O advogado Leandro Vasques, que representa a defesa de David Brito, afirmou que o parecer do perito, que já foi diretor da Pefoce e tem larga experiência nesse tipo de caso, só reforça a tese de que houve um acidente que culminou com a morte de Alana. “Não resta nenhuma dúvida de que houve um lamentável acidente, que foi trágico para todos os envolvidos. David não era experiente em uso de armas como afirma a acusação e, ao tentar tirar a munição houve o disparo involuntário ou, como se diz popularmente, um tiro acidental".

"Estamos confiantes de que isso restará provado durante a instrução. Lamentavelmente, estão querendo emprestar uma interpretação elástica ao lamentável episódio querendo transformar um acidente em um feminicídio, em que o suposto autor sequer conhecia a vítima”.
Leandro Vasques
Advogado da defesa
  


POSICIONAMENTO DO MPCE

Já na denúncia, o MPCE afirma que o crime se tratou de um homicídio por dolo eventual, quando a pessoa faz uma ação e assume o risco de causar a morte de outras. Para o Ministério Público, o empresário interferiu no andamento da investigação, porque se apresentou à Polícia mais de 24 horas após o crime.

De acordo com o órgão acusatório, a demora de David até ir à delegacia prejudicou a realização de "exames e perícias que apenas têm viabilidade e sentido momentos depois do fato, tal como, por exemplo, exame de alcoolemia para verificar o quanto o réu estava sob efeito de álcool quando manuseou a arma", disse o MP destacando que David confessou ter ingerido bebida alcóolica na noite do fato.

Os advogados Leandro Vasques e Holanda Segundo, que representam a defesa do empresário,  disseram que a afirmação de que a apresentação de David mais de 24 horas após o crime constituiu embaraço à investigação "beira à absurdez jurídica". 

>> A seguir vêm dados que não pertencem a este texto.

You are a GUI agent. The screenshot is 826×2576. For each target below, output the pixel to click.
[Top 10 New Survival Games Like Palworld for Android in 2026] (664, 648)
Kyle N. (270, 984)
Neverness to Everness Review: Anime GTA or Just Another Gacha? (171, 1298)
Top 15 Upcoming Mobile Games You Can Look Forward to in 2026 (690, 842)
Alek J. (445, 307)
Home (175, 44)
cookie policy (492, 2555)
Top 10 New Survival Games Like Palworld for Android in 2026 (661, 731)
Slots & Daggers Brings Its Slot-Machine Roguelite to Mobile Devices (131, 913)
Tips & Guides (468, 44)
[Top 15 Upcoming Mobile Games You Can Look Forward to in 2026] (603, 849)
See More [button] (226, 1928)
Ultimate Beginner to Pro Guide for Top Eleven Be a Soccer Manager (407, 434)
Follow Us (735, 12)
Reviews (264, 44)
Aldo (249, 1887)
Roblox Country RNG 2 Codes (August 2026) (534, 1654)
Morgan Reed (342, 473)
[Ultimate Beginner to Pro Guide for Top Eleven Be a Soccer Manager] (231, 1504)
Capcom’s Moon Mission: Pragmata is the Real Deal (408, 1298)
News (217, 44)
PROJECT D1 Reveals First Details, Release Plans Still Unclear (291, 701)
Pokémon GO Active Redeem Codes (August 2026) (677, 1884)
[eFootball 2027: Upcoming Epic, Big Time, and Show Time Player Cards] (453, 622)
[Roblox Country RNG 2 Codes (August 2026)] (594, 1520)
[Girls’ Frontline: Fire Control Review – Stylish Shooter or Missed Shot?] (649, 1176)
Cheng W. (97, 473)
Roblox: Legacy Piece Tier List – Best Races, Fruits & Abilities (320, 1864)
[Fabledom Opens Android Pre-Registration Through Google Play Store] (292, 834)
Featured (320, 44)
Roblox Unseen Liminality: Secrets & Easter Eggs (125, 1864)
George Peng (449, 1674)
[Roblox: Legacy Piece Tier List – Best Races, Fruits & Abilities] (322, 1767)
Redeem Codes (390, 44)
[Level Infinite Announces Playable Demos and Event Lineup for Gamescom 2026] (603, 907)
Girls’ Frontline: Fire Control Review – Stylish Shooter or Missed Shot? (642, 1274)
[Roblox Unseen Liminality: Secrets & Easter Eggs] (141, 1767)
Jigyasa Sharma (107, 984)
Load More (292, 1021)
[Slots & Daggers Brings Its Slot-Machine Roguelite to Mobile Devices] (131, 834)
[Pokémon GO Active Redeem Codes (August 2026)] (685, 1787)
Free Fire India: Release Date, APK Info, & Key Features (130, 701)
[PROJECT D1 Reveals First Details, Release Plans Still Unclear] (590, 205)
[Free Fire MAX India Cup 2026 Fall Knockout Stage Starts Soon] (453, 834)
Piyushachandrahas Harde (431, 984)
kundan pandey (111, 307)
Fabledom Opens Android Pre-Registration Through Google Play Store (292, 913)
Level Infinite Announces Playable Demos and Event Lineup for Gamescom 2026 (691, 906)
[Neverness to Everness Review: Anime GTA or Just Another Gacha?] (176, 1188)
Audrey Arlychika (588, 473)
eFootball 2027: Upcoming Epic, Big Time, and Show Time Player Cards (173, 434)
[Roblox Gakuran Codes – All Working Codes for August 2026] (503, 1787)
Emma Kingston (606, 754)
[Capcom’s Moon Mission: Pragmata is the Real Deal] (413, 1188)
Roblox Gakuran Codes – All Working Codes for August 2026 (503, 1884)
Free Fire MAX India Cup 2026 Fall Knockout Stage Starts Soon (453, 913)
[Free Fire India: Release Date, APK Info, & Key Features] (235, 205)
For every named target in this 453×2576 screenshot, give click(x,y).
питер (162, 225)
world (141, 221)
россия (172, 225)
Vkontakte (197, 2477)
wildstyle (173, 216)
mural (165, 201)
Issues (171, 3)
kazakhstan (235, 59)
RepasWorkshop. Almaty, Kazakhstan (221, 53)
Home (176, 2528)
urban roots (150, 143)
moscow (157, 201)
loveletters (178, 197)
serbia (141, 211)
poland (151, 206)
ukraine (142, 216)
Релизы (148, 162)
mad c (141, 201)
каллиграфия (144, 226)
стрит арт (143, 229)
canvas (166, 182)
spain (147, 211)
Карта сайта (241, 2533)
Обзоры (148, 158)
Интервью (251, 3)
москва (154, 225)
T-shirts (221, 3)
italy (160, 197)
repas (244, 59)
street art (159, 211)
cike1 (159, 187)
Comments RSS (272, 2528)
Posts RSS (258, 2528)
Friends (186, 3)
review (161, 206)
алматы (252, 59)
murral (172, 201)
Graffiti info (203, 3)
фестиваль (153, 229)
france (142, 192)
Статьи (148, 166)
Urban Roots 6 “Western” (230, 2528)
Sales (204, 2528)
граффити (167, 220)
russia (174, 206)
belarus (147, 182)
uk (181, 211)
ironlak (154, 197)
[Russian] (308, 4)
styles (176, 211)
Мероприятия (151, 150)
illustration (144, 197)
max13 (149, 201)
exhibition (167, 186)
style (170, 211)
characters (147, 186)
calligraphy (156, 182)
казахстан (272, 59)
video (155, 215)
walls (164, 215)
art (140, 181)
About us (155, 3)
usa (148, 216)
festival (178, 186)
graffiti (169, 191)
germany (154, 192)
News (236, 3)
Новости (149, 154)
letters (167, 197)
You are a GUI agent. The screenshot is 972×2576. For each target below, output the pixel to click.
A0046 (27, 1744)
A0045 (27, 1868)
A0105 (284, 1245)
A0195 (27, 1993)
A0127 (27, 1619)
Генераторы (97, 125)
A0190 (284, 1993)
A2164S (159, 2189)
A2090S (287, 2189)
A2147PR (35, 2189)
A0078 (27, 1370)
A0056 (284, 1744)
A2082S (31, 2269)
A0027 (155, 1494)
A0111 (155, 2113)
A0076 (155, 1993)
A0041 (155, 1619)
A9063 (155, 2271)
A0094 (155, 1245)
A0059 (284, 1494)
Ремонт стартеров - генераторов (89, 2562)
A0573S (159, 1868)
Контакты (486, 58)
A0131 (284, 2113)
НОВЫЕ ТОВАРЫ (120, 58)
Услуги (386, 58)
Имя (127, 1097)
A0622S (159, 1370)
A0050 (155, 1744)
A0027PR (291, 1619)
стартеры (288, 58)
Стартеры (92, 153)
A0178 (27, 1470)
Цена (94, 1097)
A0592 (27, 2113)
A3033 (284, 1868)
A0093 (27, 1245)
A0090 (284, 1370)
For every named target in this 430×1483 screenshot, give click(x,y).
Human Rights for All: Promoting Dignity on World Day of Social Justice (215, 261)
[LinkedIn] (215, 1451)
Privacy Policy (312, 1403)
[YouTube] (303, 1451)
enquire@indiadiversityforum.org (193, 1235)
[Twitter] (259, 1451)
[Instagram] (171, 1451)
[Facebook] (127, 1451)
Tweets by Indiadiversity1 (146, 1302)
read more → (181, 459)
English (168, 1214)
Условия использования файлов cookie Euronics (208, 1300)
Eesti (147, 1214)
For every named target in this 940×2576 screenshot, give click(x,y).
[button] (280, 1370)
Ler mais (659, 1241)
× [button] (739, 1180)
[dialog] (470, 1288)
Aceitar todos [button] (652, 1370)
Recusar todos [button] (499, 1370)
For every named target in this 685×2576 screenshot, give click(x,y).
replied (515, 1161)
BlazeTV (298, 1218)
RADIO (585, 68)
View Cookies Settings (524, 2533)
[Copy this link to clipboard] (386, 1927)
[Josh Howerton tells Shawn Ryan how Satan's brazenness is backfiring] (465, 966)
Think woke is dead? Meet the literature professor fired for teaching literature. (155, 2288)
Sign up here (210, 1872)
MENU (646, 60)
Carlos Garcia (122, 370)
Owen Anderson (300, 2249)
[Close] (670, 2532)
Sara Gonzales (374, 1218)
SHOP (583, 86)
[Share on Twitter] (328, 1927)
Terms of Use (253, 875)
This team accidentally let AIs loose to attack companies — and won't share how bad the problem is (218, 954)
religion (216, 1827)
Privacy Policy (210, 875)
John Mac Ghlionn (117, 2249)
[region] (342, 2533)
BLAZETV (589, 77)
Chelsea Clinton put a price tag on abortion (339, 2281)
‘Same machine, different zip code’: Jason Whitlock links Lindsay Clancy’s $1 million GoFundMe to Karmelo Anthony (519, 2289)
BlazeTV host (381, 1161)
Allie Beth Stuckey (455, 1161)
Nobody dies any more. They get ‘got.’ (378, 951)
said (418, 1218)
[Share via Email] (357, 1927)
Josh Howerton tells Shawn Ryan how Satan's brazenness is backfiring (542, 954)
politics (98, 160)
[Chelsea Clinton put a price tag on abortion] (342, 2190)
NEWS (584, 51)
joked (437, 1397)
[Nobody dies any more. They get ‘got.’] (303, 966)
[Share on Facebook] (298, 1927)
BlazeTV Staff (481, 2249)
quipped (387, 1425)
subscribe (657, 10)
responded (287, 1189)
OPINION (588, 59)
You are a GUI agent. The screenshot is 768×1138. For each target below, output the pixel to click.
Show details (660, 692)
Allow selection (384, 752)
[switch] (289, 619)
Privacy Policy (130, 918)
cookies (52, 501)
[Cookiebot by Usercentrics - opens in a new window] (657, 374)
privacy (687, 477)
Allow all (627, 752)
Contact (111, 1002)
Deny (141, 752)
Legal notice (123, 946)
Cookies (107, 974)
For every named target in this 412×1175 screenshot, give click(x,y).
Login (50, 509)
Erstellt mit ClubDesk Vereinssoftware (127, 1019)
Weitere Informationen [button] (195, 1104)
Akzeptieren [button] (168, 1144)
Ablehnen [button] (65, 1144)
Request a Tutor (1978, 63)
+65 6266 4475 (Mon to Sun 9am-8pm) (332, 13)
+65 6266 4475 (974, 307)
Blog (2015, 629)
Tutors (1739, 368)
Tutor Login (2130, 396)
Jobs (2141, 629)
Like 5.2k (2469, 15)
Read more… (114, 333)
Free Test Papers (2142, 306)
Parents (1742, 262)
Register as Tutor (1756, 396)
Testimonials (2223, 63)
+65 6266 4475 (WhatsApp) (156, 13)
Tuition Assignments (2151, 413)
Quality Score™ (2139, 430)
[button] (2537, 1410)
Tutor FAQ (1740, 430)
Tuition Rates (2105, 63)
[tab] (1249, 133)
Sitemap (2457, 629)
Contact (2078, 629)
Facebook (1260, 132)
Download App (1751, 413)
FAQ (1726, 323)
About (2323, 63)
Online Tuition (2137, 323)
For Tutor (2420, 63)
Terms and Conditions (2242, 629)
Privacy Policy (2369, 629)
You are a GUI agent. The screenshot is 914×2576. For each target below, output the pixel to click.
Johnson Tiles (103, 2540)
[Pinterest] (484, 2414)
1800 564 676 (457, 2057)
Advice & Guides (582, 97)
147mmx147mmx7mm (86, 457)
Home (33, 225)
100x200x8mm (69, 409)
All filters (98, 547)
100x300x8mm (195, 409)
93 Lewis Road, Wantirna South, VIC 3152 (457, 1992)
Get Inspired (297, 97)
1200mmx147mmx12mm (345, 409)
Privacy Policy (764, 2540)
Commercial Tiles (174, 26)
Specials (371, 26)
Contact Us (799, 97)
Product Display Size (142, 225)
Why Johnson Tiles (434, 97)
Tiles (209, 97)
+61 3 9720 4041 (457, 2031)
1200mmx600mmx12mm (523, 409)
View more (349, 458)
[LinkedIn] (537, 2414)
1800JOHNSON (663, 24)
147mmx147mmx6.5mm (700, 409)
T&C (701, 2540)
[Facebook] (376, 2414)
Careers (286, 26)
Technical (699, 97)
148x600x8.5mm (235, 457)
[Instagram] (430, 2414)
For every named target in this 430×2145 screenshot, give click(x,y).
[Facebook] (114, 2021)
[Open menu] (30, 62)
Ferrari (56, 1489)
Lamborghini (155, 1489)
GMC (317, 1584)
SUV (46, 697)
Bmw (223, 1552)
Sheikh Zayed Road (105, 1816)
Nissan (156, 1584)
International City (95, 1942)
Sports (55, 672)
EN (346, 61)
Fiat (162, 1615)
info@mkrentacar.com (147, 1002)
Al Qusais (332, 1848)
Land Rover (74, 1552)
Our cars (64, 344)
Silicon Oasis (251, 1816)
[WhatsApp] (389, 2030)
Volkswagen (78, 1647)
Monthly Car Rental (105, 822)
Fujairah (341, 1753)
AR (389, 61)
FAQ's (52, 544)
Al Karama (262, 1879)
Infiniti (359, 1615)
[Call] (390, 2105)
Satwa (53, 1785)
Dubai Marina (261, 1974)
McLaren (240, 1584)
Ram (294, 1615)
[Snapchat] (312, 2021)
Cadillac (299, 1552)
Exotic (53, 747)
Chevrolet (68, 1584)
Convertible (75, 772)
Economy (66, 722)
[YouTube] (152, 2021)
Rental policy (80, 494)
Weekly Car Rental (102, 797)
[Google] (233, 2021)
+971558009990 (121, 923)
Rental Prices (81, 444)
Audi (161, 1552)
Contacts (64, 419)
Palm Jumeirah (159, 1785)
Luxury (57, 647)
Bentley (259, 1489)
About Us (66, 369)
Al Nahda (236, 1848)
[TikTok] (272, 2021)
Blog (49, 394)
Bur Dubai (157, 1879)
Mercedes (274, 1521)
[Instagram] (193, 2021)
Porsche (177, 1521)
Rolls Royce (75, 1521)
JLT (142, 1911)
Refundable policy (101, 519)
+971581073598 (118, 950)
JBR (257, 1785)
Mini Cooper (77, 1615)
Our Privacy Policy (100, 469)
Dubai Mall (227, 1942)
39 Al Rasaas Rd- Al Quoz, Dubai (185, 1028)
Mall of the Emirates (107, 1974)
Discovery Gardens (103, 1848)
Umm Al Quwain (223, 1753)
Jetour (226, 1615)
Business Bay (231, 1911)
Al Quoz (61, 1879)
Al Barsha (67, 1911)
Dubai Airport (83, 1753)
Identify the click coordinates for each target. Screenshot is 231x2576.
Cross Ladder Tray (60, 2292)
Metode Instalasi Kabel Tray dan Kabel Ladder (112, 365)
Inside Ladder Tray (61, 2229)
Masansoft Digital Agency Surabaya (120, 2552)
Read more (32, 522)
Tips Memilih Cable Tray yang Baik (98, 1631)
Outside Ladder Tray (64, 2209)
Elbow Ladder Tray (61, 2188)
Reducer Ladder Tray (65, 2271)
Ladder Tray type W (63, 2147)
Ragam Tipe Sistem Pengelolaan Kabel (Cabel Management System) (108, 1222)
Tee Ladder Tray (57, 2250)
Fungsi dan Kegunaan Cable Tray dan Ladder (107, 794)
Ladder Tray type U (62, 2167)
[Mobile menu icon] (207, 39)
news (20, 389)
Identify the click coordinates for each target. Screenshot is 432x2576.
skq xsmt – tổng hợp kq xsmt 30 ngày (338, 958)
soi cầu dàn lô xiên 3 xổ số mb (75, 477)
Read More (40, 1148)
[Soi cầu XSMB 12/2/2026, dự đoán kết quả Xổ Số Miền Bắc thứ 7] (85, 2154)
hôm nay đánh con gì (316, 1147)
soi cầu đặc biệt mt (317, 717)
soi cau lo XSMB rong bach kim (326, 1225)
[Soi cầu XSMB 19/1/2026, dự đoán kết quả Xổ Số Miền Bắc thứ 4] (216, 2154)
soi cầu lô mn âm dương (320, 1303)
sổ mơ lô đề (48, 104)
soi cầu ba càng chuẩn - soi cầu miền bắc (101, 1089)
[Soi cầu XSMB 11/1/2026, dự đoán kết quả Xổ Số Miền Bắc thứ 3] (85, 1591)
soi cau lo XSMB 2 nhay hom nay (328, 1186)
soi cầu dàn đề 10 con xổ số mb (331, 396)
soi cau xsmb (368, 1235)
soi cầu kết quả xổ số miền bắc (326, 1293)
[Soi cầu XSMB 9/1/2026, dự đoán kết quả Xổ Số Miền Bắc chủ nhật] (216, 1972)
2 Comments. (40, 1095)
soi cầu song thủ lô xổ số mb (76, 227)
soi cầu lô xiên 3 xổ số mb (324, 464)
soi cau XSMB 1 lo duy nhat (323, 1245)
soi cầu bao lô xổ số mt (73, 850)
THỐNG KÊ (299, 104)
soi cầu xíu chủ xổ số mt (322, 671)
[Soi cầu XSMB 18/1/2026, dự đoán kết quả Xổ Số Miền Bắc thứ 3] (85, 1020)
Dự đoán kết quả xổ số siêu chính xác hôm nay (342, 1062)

"É lição das mais elementares do Direito que nenhum acusado é obrigado a produzir prova contra si, incluindo-se aí a prerrogativa de se recusar a ser interrogado e a ser submetido a exames, não podendo o exercício de tal direito ser de nenhuma forma interpretado em prejuízo do réu. Não obstante, David, além de ter se apresentado voluntariamente, fornecido espontaneamente a arma envolvida no fato, ainda se submeteu a todos os exames que lhe foram requeridos, inclusive de pesquisa de uso de tóxicos (que também deu negativo), e prestou suas declarações à autoridade policial não esquivando se nenhuma indagação. Não faz o menor sentido falar-se em exame de alcoolemia, se o fato aconteceu no dia seguinte à festa, após acusado e vítima terem dormido por horas", afirmaram Leandro Vasques e Holanda Segundo.

O Tribunal de Justiça do Ceará (TJCE) recebeu a denúncia contra o empresário David Brito de Farias e ele se tornou réu. O caso segue tramitando no Judiciário.